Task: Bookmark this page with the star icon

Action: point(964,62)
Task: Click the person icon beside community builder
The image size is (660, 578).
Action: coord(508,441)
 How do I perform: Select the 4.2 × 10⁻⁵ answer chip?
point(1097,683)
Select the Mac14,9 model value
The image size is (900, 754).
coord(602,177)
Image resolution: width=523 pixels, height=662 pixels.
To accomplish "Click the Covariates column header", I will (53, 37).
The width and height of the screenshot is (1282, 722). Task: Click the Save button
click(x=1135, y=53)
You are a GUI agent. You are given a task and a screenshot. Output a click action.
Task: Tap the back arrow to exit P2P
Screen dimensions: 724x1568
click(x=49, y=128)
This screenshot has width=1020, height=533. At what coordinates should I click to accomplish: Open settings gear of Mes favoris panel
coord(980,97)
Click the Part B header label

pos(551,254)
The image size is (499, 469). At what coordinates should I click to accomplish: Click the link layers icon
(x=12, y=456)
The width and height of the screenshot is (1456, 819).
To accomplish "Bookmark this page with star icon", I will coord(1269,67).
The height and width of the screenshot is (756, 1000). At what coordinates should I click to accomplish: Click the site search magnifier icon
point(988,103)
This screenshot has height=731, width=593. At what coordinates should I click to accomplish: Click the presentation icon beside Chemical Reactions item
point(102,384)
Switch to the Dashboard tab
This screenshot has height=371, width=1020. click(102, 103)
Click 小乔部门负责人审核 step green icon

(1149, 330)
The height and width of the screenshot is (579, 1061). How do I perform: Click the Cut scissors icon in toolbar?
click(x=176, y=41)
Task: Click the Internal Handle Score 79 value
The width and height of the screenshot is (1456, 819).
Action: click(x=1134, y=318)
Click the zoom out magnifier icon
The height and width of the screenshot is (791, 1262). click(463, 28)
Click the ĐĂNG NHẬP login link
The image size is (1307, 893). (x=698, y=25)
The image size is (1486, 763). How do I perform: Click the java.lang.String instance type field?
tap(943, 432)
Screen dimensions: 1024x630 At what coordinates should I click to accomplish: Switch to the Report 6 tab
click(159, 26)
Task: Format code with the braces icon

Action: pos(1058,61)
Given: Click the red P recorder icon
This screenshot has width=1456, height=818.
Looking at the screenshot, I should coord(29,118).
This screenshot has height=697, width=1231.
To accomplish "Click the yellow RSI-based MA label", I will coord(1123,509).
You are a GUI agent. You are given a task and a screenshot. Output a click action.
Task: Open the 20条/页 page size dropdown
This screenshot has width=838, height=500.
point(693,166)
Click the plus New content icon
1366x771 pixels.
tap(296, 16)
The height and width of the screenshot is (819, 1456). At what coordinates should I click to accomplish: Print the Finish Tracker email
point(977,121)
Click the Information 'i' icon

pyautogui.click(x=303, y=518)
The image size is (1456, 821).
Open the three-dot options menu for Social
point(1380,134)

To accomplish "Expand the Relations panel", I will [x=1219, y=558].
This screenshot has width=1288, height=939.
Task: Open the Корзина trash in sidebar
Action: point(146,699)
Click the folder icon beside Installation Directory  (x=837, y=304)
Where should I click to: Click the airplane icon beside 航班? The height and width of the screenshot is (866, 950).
· · ·
- _What to work on_
Update all of the entries above, changing every instance of "At what coordinates should I click to accomplish" to "Which point should I click to complete" and leaving everything else unchanged.

- _The completed task_
Task: Bookmark this page with the star icon

Action: point(964,62)
Task: Click the person icon beside community builder
The image size is (660, 578).
Action: coord(508,441)
 How do I perform: Select the 4.2 × 10⁻⁵ answer chip?
point(1097,683)
Select the Mac14,9 model value
The image size is (900, 754).
coord(602,177)
Image resolution: width=523 pixels, height=662 pixels.
To accomplish "Click the Covariates column header", I will (53, 37).
The width and height of the screenshot is (1282, 722). Task: Click the Save button
click(x=1135, y=53)
You are a GUI agent. You are given a task and a screenshot. Output a click action.
Task: Tap the back arrow to exit P2P
Screen dimensions: 724x1568
click(x=49, y=128)
This screenshot has width=1020, height=533. Which point should I click to complete: Open settings gear of Mes favoris panel
coord(980,97)
Click the Part B header label

pos(551,254)
The image size is (499, 469). Which point should I click to complete: Click the link layers icon
(x=12, y=456)
The width and height of the screenshot is (1456, 819).
To accomplish "Bookmark this page with star icon", I will coord(1269,67).
The height and width of the screenshot is (756, 1000). Which point should I click to complete: Click the site search magnifier icon
point(988,103)
This screenshot has height=731, width=593. Which point should I click to complete: Click the presentation icon beside Chemical Reactions item
point(102,384)
Switch to the Dashboard tab
This screenshot has height=371, width=1020. click(102, 103)
Click 小乔部门负责人审核 step green icon

(1149, 330)
The height and width of the screenshot is (579, 1061). How do I perform: Click the Cut scissors icon in toolbar?
click(x=176, y=41)
Task: Click the Internal Handle Score 79 value
The width and height of the screenshot is (1456, 819).
Action: click(x=1134, y=318)
Click the zoom out magnifier icon
The height and width of the screenshot is (791, 1262). click(463, 28)
Click the ĐĂNG NHẬP login link
The image size is (1307, 893). (x=698, y=25)
The image size is (1486, 763). How do I perform: Click the java.lang.String instance type field?
tap(943, 432)
Screen dimensions: 1024x630 Which point should I click to complete: Switch to the Report 6 tab
click(159, 26)
Task: Format code with the braces icon

Action: pos(1058,61)
Given: Click the red P recorder icon
This screenshot has width=1456, height=818.
Looking at the screenshot, I should coord(29,118).
This screenshot has height=697, width=1231.
To accomplish "Click the yellow RSI-based MA label", I will coord(1123,509).
You are a GUI agent. You are given a task and a screenshot. Output a click action.
Task: Open the 20条/页 page size dropdown
This screenshot has width=838, height=500.
point(693,166)
Click the plus New content icon
1366x771 pixels.
tap(296, 16)
The height and width of the screenshot is (819, 1456). Which point should I click to complete: Print the Finish Tracker email
point(977,121)
Click the Information 'i' icon

pyautogui.click(x=303, y=518)
The image size is (1456, 821).
Open the three-dot options menu for Social
point(1380,134)

To accomplish "Expand the Relations panel", I will [x=1219, y=558].
This screenshot has width=1288, height=939.
Task: Open the Корзина trash in sidebar
Action: point(146,699)
Click the folder icon beside Installation Directory  (x=837, y=304)
Where should I click to: Click the airplane icon beside 航班? The height and width of the screenshot is (866, 950).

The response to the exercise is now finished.